Sunday, May 5, 2013

Can We Do It?

sermon by Torin Eikler
John 14:23-29      Acts 16:9-15


When I was on staff with Brethren Volunteer Service, I had the privilege of meeting many incredible people.  Some of them were the volunteers themselves, and others were the resource people that joined us for our three week orientations.  Generally, they spoke about the difficulties that might be faced in the field, but there were always one or two who came from programs that host volunteers to help us think more deeply about the issues that underlie many of the problems that the young people were heading out to “fix.”

One of those resource people who joined us was Cliff Kindy.  Some of you may know Cliff (or know of him) already.  He is fairly outspoken and quite well-known in some circles – Church of the Brethren and otherwise.  Cliff has done many amazing things in his life.  He chooses to live below the level of taxable income in order to avoid supporting the military.  He and his family live by intensively gardening about 2 or 3 acres.  And he has been very involved as an observer with Christian Peacemaker Teams.  That means he goes to places where there is a lot of tension between people who feel they are oppressed and the governments that control those areas and lives among the people in order to share what is really happening with the rest of the world.
************
§ **Brief 1**
According to the sermon, how much land does Cliff Kindy's family intensively garden?
§ **Brief 2**
Echo the stretch of the sermon from "One of those" through "of the world.".
§ **Brief 3**
Name every organization mentioned in the sermon.
The lines after this point are separate material, unrelated to the sermon.
************
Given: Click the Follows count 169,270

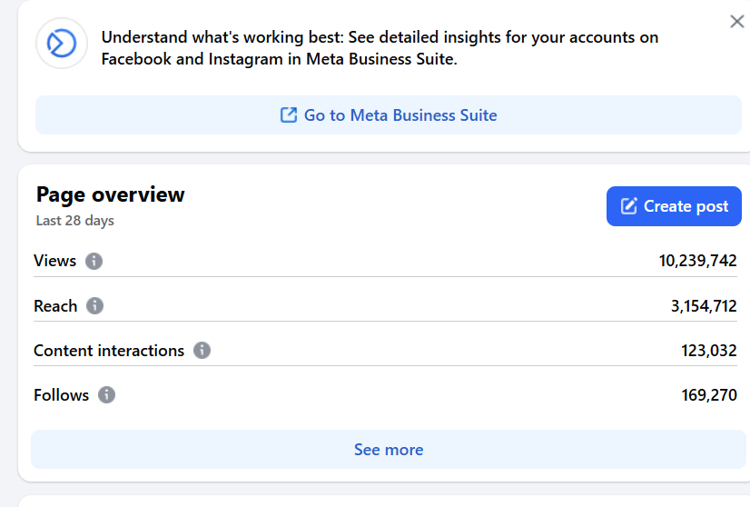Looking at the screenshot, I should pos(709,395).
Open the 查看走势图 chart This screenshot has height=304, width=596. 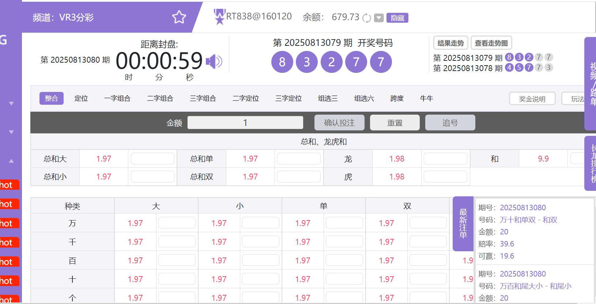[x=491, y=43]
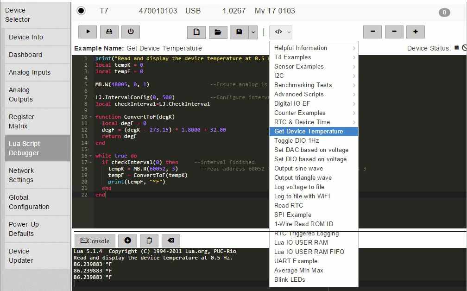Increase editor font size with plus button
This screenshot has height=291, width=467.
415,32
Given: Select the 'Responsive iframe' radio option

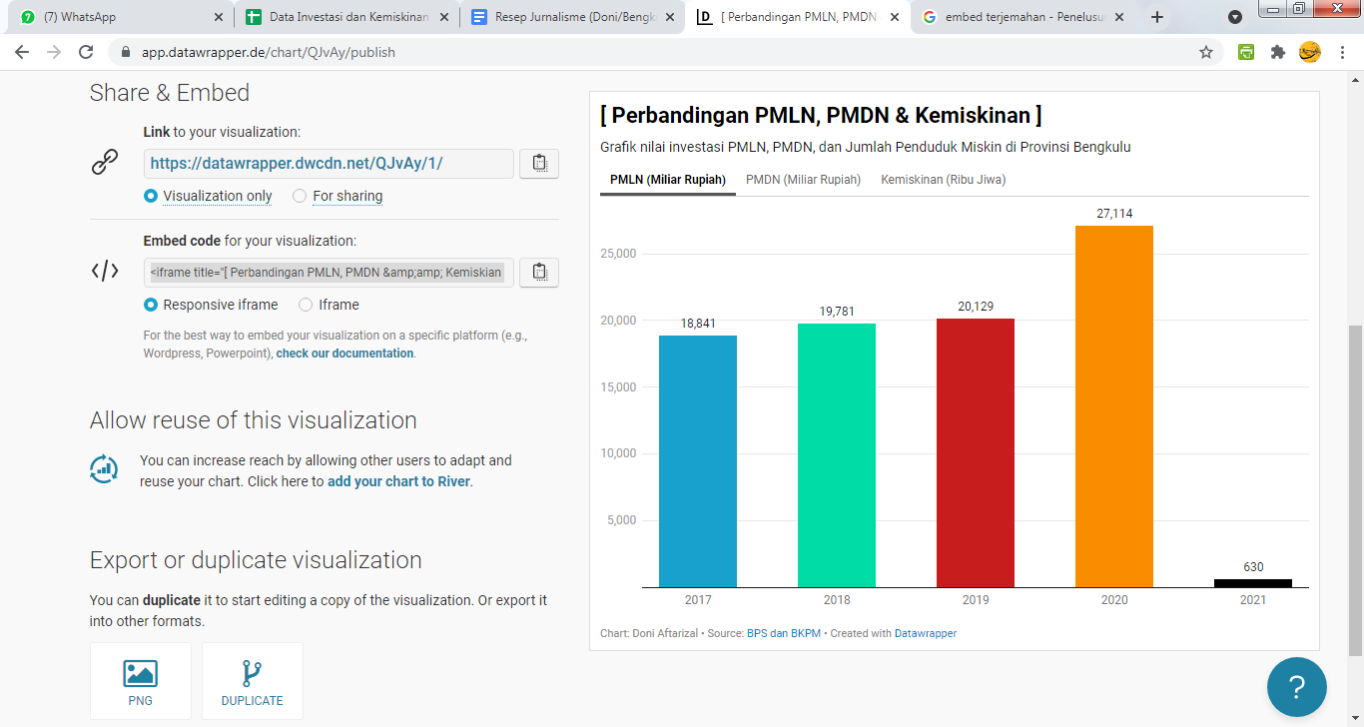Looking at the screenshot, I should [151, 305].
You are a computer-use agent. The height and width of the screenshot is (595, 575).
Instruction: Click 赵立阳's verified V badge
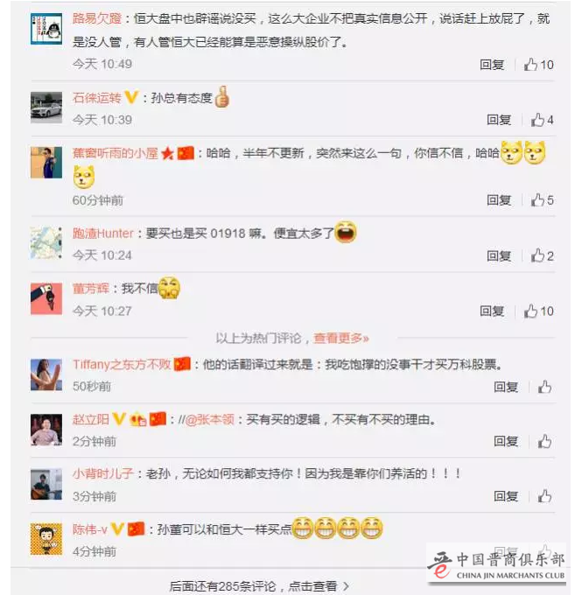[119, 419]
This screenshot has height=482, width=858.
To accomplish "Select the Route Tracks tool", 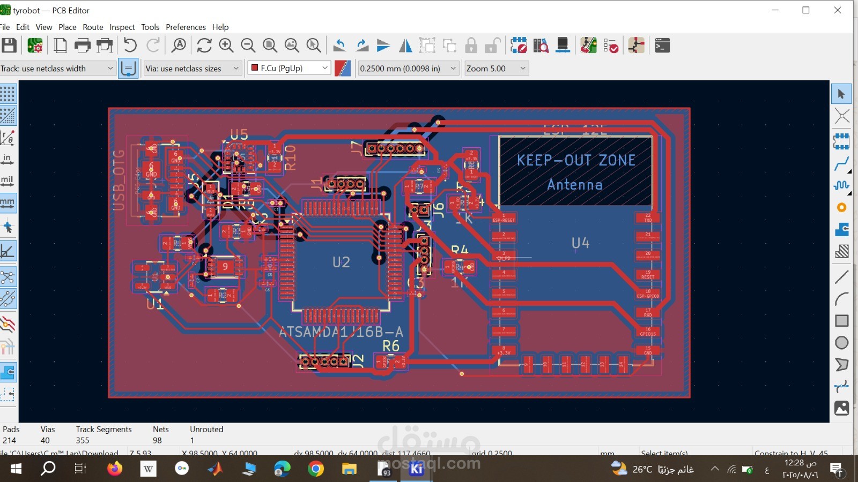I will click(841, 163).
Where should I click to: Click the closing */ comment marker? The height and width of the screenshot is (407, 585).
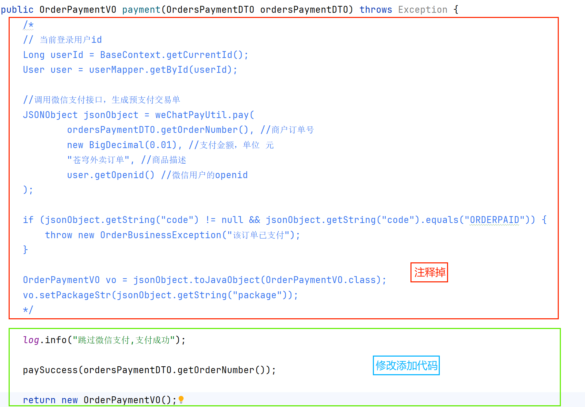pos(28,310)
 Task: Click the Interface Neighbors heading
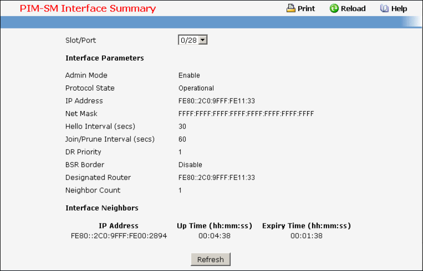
************
§ **Answer box 1**
About 2 or 3 acres.

§ **Answer box 2**
One of those resource people who joined us was Cliff Kindy.  Some of you may know Cliff (or know of him) already.  He is fairly outspoken and quite well-known in some circles – Church of the Brethren and otherwise.  Cliff has done many amazing things in his life.  He chooses to live below the level of taxable income in order to avoid supporting the military.  He and his family live by intensively gardening about 2 or 3 acres.  And he has been very involved as an observer with Christian Peacemaker Teams.  That means he goes to places where there is a lot of tension between people who feel they are oppressed and the governments that control those areas and lives among the people in order to share what is really happening with the rest of the world.

§ **Answer box 3**
Brethren Volunteer Service, Church of the Brethren, Christian Peacemaker Teams